* BEGIN PAGE TEXT *

In my last post I suggested the recession may be a deliberate act, created by the banks to make the rich richer and the poor poorer. It is certainly having that outcome.
This is the theory of Plutonomy. I have referred to this before, here. It was also dealt with very well recently on the Think Left web site. The theory of Plutonomy is explained there as follows:
The term ‘Plutonomy' was first coined by Citigroup analysts in 2005, to “describe a country that is defined by massive income and wealth inequality” and specifically identifies the U.K., Canada, Australia, and the United States as plutonomies.
In their report, published three years before the onset of the financial crisis in 2008, the Citigroup report stated that:
“…asset booms, a rising profit share and favourable treatment by market-friendly governments have allowed the rich to prosper and become a greater share of the economy in the plutonomy countries,” and that, “the rich are in great shape, financially.”
As the Federal Reserve reported, “the nation's top 1% of households own more than half the nation's stocks,” and “they also control more than $16 trillion in wealth – more than the bottom 90%.”

* END PAGE TEXT *
* BEGIN INFORMATION SUPPLIED *

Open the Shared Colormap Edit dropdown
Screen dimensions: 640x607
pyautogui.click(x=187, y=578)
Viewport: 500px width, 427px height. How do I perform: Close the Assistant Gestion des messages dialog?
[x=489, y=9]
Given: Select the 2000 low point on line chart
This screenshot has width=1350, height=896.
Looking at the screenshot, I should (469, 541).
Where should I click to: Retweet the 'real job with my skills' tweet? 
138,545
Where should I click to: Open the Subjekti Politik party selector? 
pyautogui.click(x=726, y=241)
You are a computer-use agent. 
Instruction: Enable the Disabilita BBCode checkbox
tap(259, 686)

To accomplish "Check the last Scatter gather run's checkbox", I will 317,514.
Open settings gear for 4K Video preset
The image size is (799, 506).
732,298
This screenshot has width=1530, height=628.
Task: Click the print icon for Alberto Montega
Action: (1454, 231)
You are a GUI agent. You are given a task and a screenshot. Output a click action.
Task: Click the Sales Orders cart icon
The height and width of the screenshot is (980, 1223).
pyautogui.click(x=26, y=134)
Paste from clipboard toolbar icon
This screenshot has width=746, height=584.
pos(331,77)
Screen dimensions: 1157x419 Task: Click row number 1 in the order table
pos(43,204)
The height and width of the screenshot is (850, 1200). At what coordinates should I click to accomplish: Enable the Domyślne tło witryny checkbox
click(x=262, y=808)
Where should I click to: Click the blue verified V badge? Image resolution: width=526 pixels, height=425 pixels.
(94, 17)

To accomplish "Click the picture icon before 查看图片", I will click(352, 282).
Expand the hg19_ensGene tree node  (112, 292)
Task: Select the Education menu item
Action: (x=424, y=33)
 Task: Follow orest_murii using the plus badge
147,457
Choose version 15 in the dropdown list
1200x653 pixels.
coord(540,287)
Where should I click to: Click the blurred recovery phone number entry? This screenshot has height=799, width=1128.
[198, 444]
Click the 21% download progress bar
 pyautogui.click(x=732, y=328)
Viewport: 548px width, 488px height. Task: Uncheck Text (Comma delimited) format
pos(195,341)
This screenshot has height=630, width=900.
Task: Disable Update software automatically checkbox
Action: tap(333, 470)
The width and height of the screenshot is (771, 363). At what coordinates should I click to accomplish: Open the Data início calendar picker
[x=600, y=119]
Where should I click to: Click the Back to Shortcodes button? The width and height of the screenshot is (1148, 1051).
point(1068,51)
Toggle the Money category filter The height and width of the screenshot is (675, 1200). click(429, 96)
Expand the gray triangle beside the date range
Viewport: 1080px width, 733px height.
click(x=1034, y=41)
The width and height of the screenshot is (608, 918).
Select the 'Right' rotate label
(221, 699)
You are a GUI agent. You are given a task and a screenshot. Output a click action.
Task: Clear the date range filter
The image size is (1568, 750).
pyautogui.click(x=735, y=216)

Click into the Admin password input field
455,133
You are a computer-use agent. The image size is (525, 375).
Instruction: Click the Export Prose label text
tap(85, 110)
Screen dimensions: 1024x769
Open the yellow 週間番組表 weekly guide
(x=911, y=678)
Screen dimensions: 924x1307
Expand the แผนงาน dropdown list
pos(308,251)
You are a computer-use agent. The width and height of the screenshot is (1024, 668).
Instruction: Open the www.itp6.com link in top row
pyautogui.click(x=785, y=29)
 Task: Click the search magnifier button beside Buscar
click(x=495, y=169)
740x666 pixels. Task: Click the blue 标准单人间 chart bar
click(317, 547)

* END INFORMATION SUPPLIED *

■ **YOUR TASKS**:
**a.** Translate this sentence from the Plutonomy passage into Spanish: "In my last post I suggested the recession may be a deliberate act, created by the banks to make the rich richer and the poor poorer."
**b.** Repeat the Plutonomy passage word for word, starting at "In my last post" and ending at "having that outcome.".

■ **ANSWERS PER TASK**:
**a.** En mi última publicación sugerí que la recesión podría ser un acto deliberado, creado por los bancos para hacer a los ricos más ricos y a los pobres más pobres.

**b.**
In my last post I suggested the recession may be a deliberate act, created by the banks to make the rich richer and the poor poorer. It is certainly having that outcome.